J’attends vingt-quatre heures encore, puis je me remets en route, dans la soirée, pour Singako. La pluie retarde notre départ jusqu’à neuf heures. A deux heures, la lune disparaît ; la nuit est noire, le sentier glissant et plein de trous ; nous nous couchons dans la plaine jusqu’à quatre heures. A six heures nous arrivons enfin.

Les panthères — ou les léopards — se sont encore promenées la nuit dans le village. Je demande pourquoi les chiens n’aboient pas lorsqu’elles passent. Ils sont alors enfermés, me dit-on, dans les cases. Au surplus, leurs visites n’ont pas d’importance : les gens d’ici sont très versés dans l’art des sortilèges ; ils ont fait le nécessaire et sont immunisés à jamais, eux, leurs enfants, leurs chiens et leurs poules, contre ce genre de péril. Tout est bien ainsi. Je suis désormais rassuré sur leur sort.

La superstition, si elle offre de précieux avantages, présente également des inconvénients. C’est ainsi que les Saras Tiès et les Saras Kabas, qui ont, de notoriété publique, un rhinocéros dans leurs ancêtres, doivent s’abstenir de manger la viande de cet animal. S’ils se nourrissaient de ce parent, une prompte attaque d’une maladie qui, à la description qui m’en est faite, est vraisemblablement la lèpre, serait leur châtiment.

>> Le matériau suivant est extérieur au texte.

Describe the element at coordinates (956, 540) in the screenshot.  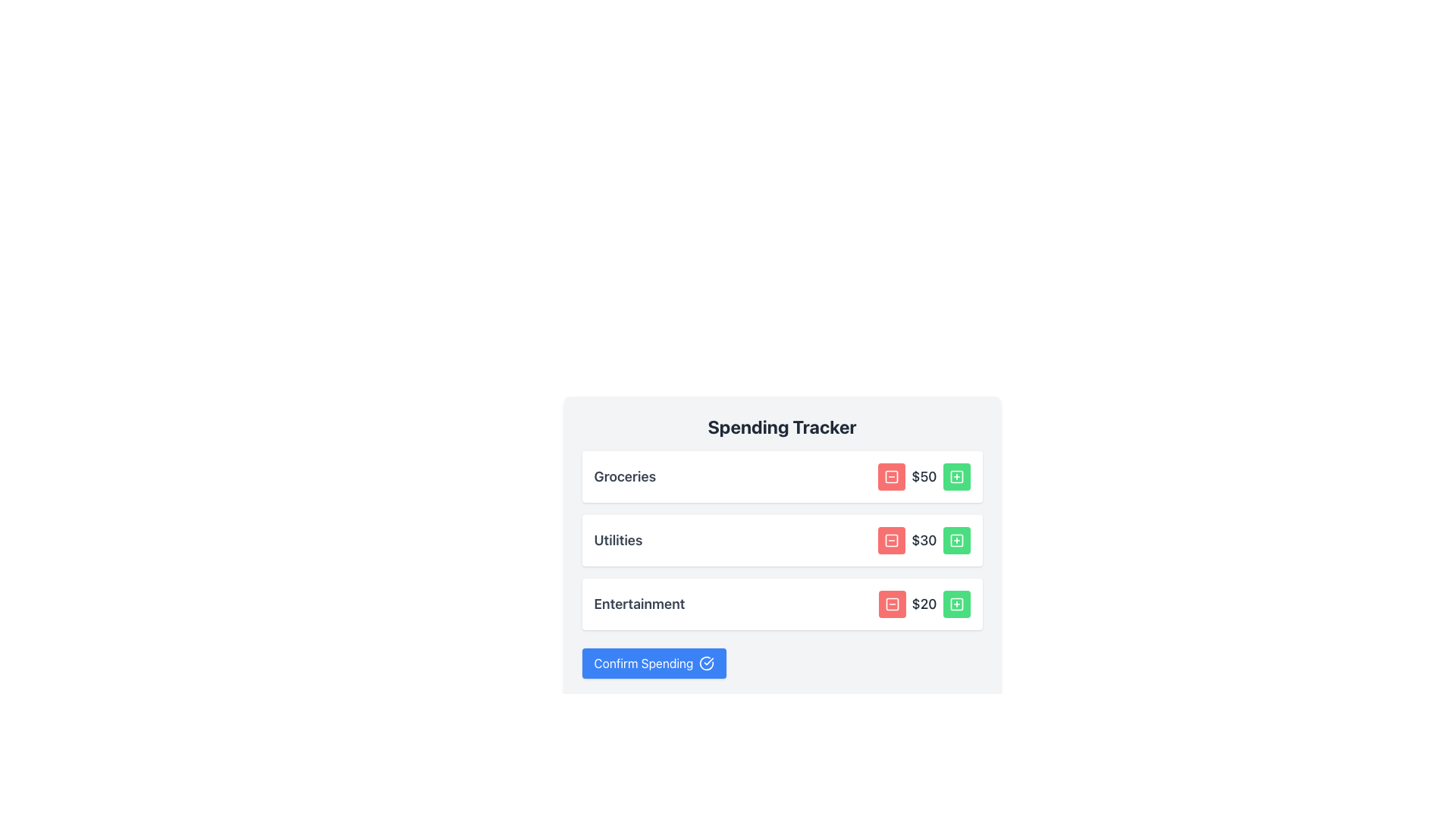
I see `the green button with a plus sign icon located in the spending tracker panel, to the right of the '$30' label, to increase the value` at that location.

J’ai passé une journée monotone et tranquille. Le soir, je dîne hors de ma case. Il fait une agréable fraîcheur. J’observe les insectes qui pleuvent sur ma table, où la lumière les attire. Il y a là un termite qui va perdre ses ailes, selon la destinée de son espèce. Il s’épuise en contorsions pour s’en débarrasser. Avoir des ailes, et vouloir les arracher, c’est bien d’un termite, — c’est d’un sage aussi, peut-être.

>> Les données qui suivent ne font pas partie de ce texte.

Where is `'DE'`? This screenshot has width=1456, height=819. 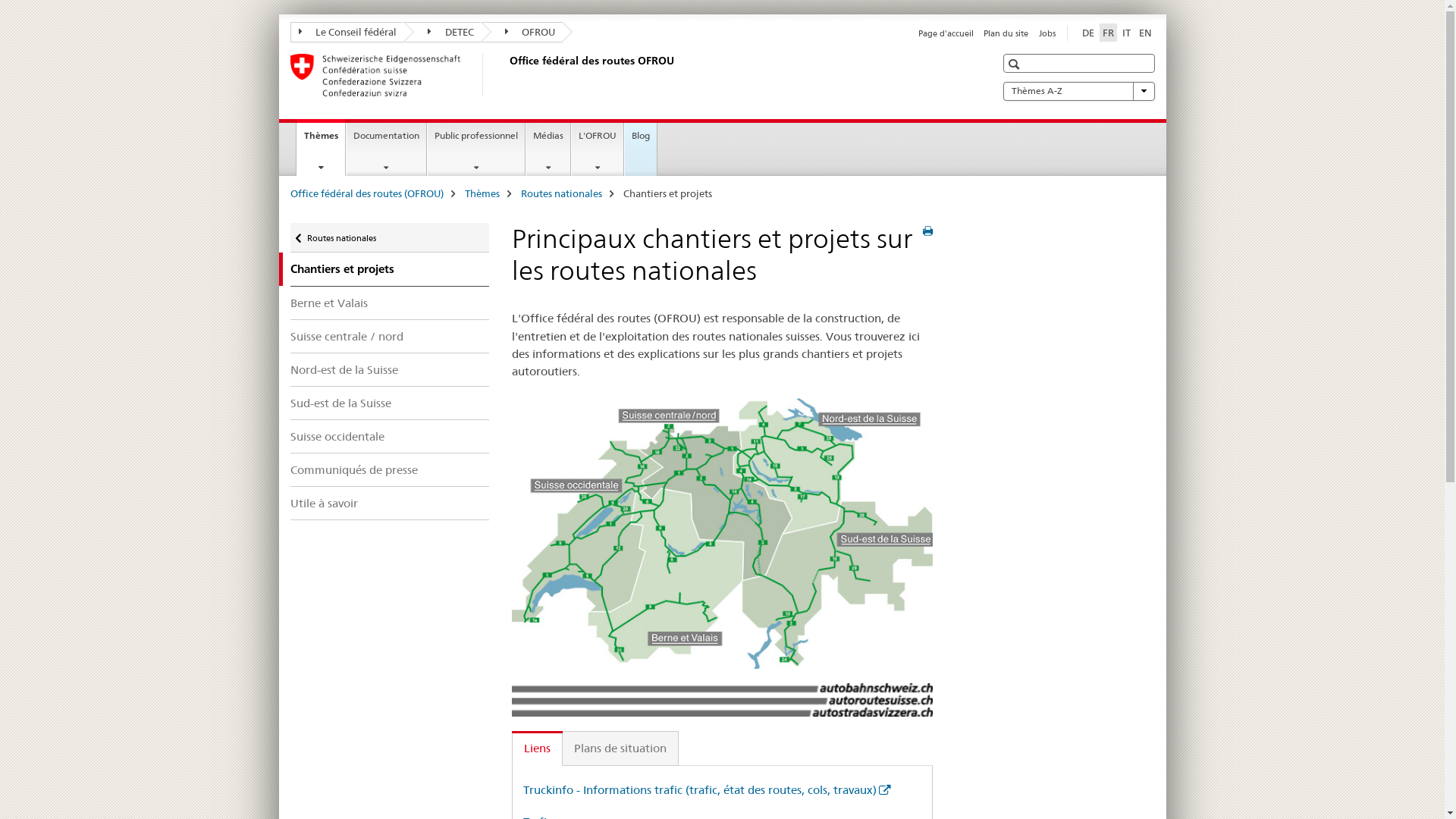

La période cynégétique de mon voyage est à peu près finie. Je n’aurai plus que de très rares occasions de rencontrer les espèces d’animaux qui m’intéressent. J’aurai tenté, avec plus ou moins de succès, au cours de cette mission ou antérieurement, la plupart des grandes chasses africaines, j’entends par là celles qui visent un gibier susceptible de réaction, et je ne saurais vraiment, quand j’évoque mes souvenirs, exprimer une préférence pour telle ou telle d’entre elles. Elles sont également attachantes, à mon sens, quoique par des caractères légèrement différents. On peut dire de chacune d’elles qu’elle constitue un grand sport dans toute l’acception du terme. Je leur dois des heures pleines d’action, d’imprévu, d’émotion parfois.

J’aurais montré un ordre plus logique si j’avais placé ici les indications qu’on a lues, relativement aux points vulnérables que j’ai coutume de viser dans les animaux. C’est à dessein que je les ai mêlées à ce qui précède, afin qu’on ne fût pas tenté de voir, dans une présentation trop méthodique, la prétention d’un exposé complet.

Ce que je sais de la chasse est peu de chose, et j’ai, sur ce sujet comme sur beaucoup d’autres, plus à apprendre qu’à enseigner.